Assustado, a primeira medida foi adotar as novas práticas de retirada de material para análise de solo, que conta com um equipamento que faz a extração de maneira automatizada e protegida através do uso de uma sonda acoplada a um veículo, sendo os pontos definidos previamente e marcados em mapa com grids de cinco perfurações, o que eleva o volume amostral e diminui a interferência no resultado de pequenas contaminações vindas do processo de coleta.

Quando as análises começaram a ficar prontas, a desconfiança virou realidade em formato de manchas em áreas que ele julgava estarem livres do metal tóxico por terem uma rotina de correção em taxa fixa, como ele mesmo testemunha: “Havia áreas que cultivavam soja há mais de 40 anos, tinha certeza absoluta de estarem livres do alumínio, mas ele estava lá, e não era pouco”.

Então, o segundo manejo adotado foi a correção de solo à taxa variável, tendo como base os mapas dos talhões com as informações extraídas das análises: “Tive que mudar a forma de pensar o negócio e consequentemente a maneira como fazia as coisas e isso requer coragem para investimentos, como por exemplo nas quatro mil toneladas de calcário e duas mil toneladas de gesso que comprei a mais em 2023”.
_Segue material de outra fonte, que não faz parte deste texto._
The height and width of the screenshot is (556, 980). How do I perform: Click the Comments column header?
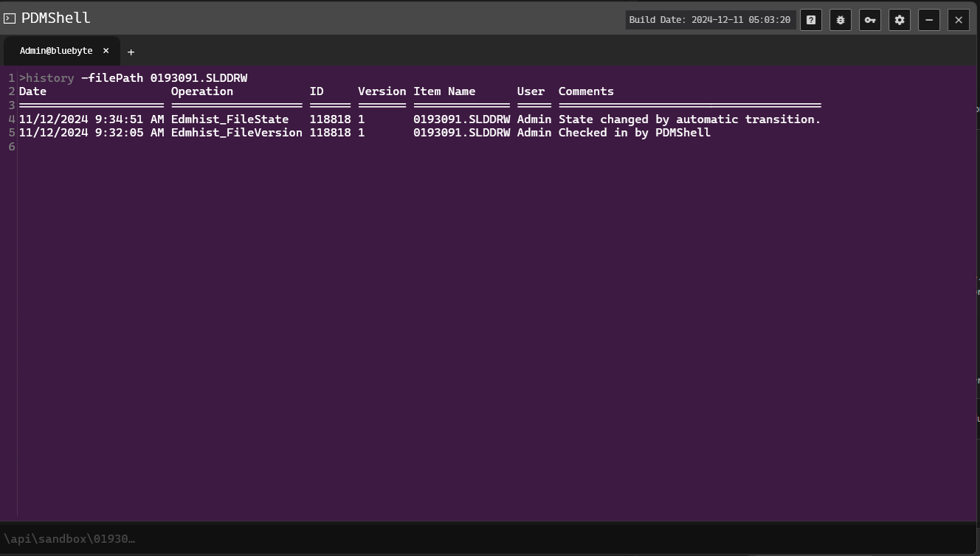click(585, 91)
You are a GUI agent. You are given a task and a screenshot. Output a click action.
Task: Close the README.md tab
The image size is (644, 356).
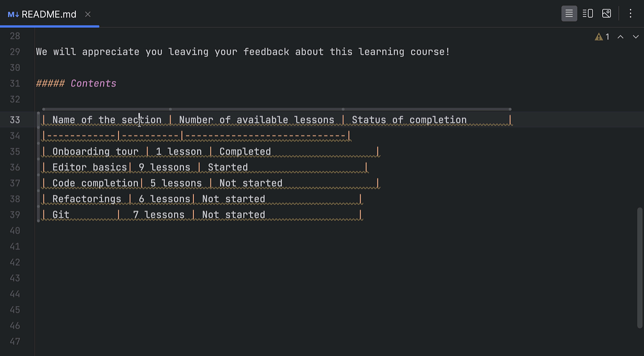[x=87, y=14]
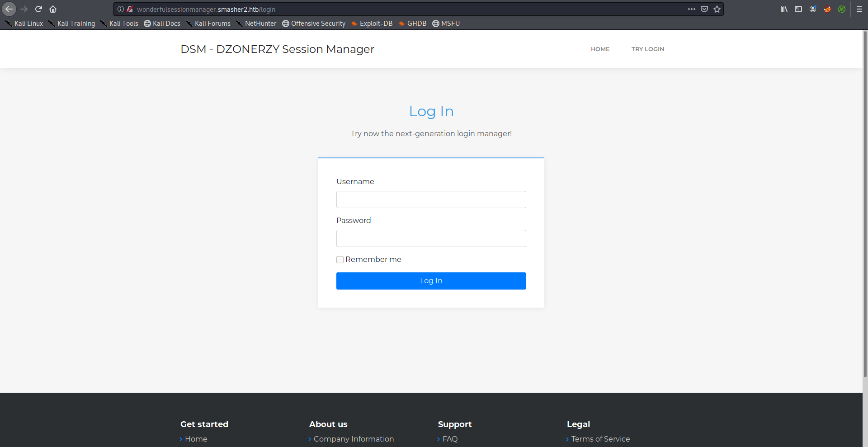This screenshot has height=447, width=868.
Task: Open the Company Information footer link
Action: click(354, 439)
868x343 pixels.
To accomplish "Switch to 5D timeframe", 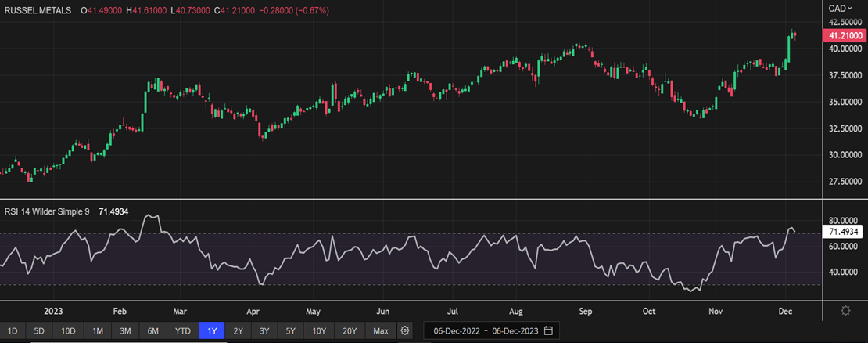I will [40, 330].
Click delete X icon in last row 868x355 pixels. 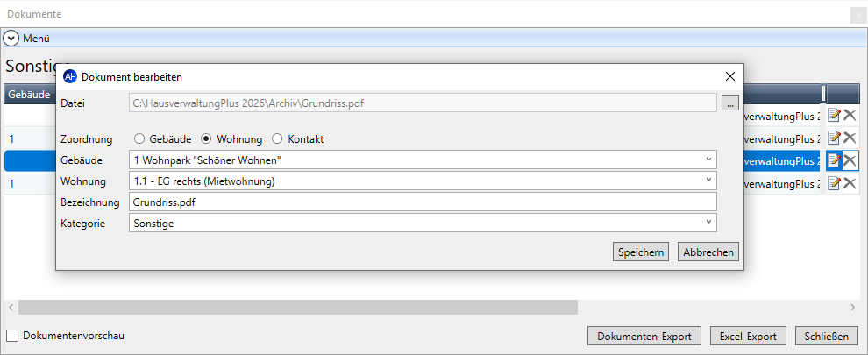tap(850, 183)
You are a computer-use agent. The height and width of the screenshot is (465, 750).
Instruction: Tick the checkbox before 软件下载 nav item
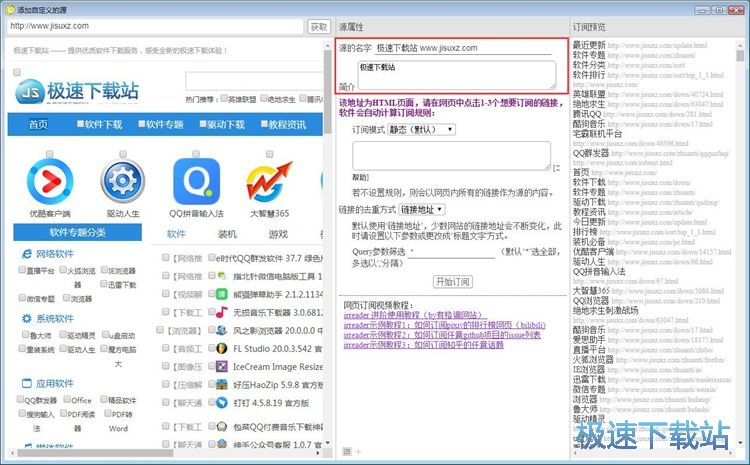81,125
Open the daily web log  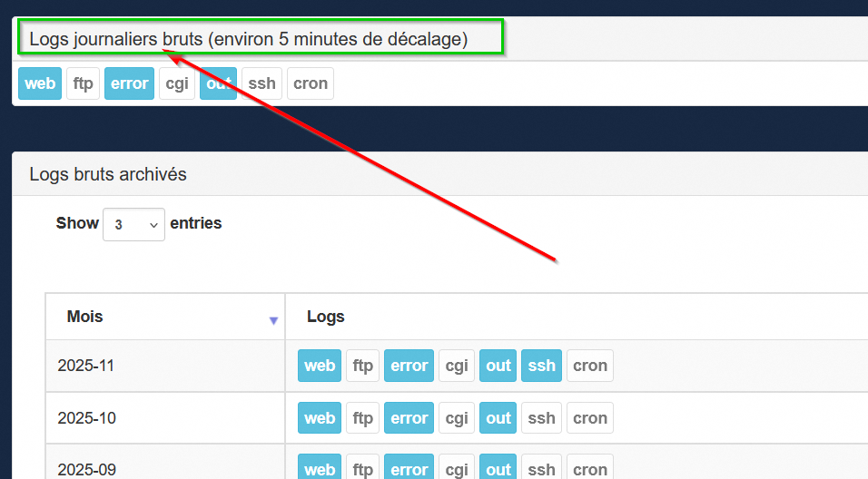40,83
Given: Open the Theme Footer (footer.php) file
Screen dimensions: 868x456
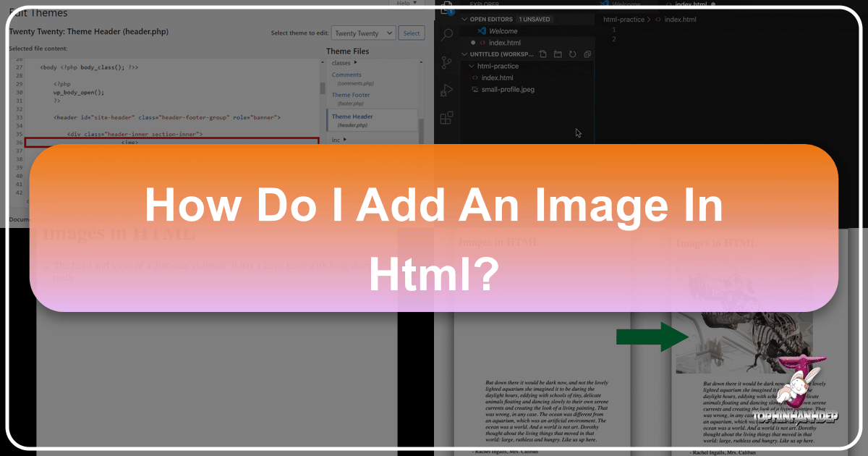Looking at the screenshot, I should [x=350, y=94].
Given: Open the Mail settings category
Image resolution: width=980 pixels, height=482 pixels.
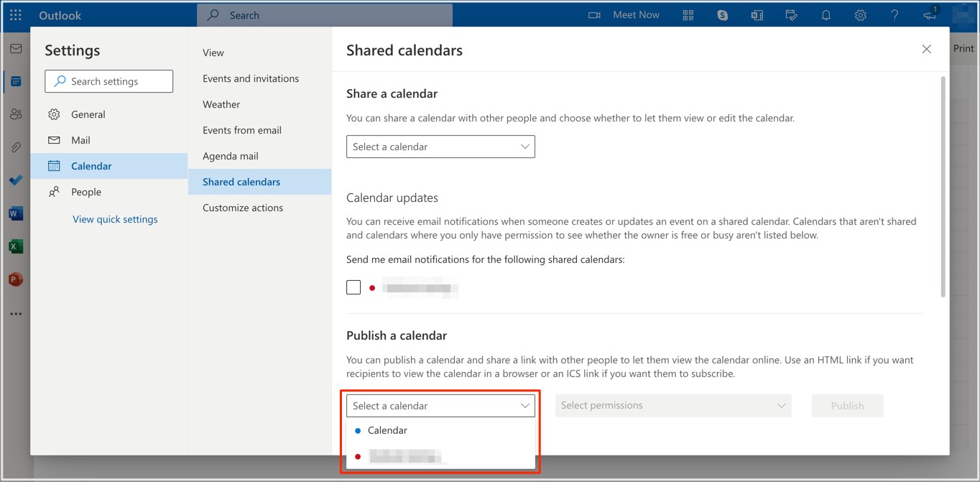Looking at the screenshot, I should [80, 140].
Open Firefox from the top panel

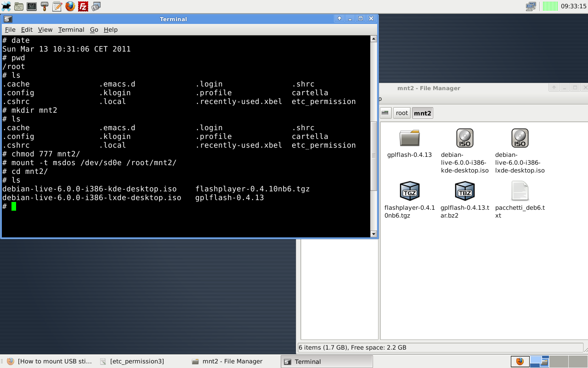coord(70,6)
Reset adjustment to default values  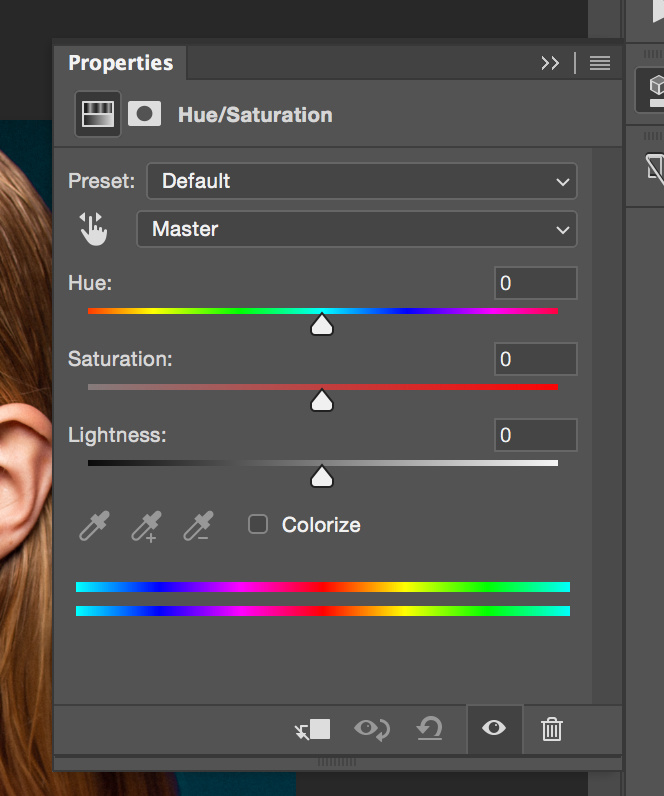click(x=430, y=729)
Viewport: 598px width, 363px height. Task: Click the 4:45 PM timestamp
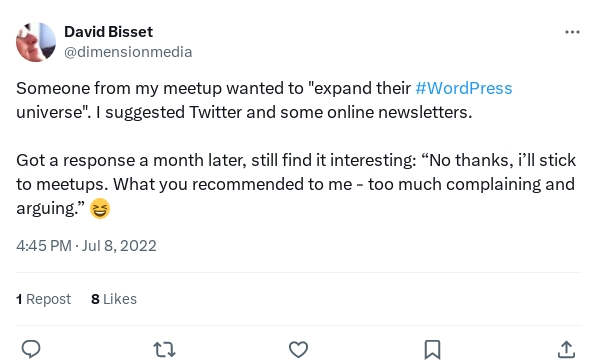[44, 246]
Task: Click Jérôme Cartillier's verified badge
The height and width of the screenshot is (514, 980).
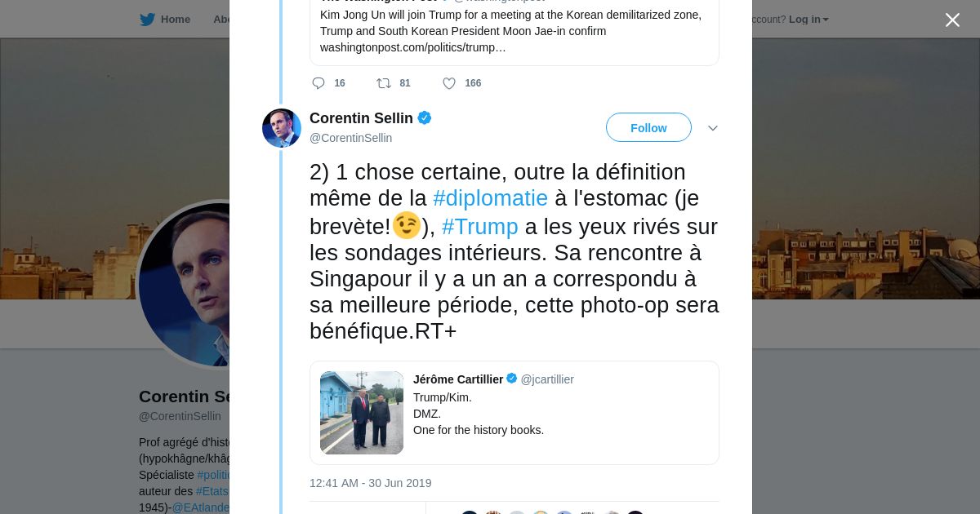Action: (x=512, y=379)
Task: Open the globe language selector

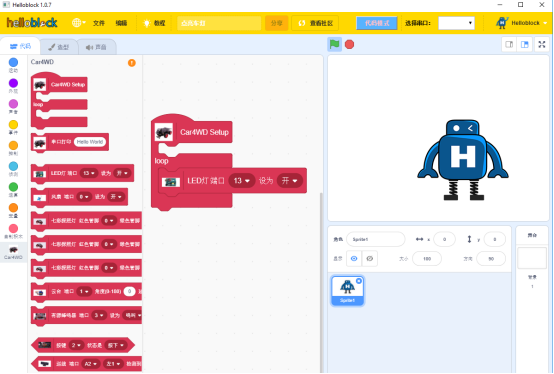Action: (x=79, y=23)
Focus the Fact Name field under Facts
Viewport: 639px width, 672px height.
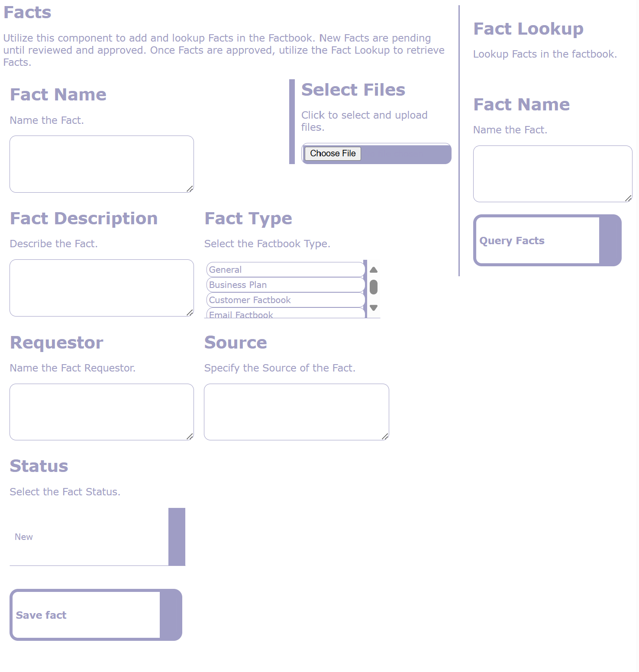[102, 164]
O aumento no consumo se deu pela necessidade de correção acima do antigo padrão, como por exemplo em 40% dos 900 hectares que demandaram uma média (no talhão) de nove toneladas de calcário, aplicados em duas parcelas (incorporando no intervalo) em decorrência do alto volume.

Com dois implementos no plantel que eram subutilizados, pois eram dotados de tecnologia para corrigir de forma precisa, mas trabalhavam apenas no modo fixo, foi possível cobrir toda a demanda que ainda tinha 80% do gesso em taxa variável, trabalho que durou cerca de seis meses: “Ou você coloca seu dinheiro para render no banco ou no solo, eu escolhi por minha propriedade”, concluiu Martins.

Descompactação

Para voltar a dar condições para o solo desempenhar o seu papel de absorver a água e fazer a sua reserva com os nutrientes disponíveis para a raízes beberem (planta não come) e, com isso, fazer com que a cultura conseguisse atingir o seu teto produtivo, foi necessário o uso do subsolador, onde, nos meses mais secos e áreas de reforma de canavial, demandou duas passagens, a primeira quebrando o solo até os 30 centímetros, enquanto a segunda consegue atingir a profundidade desejada de 50 cm: “É um manejo pesado e caro, que consome diesel e também gera muito serviço de manutenção do maquinário, espero que ao adotar uma estratégia envolvendo as plantas de serviço, no futuro eu não precise mais adotar essa prática”, comentou Martins antes de entrarmos a fundo em sua segunda grande mudança de rota, o trabalho com culturas de cobertura.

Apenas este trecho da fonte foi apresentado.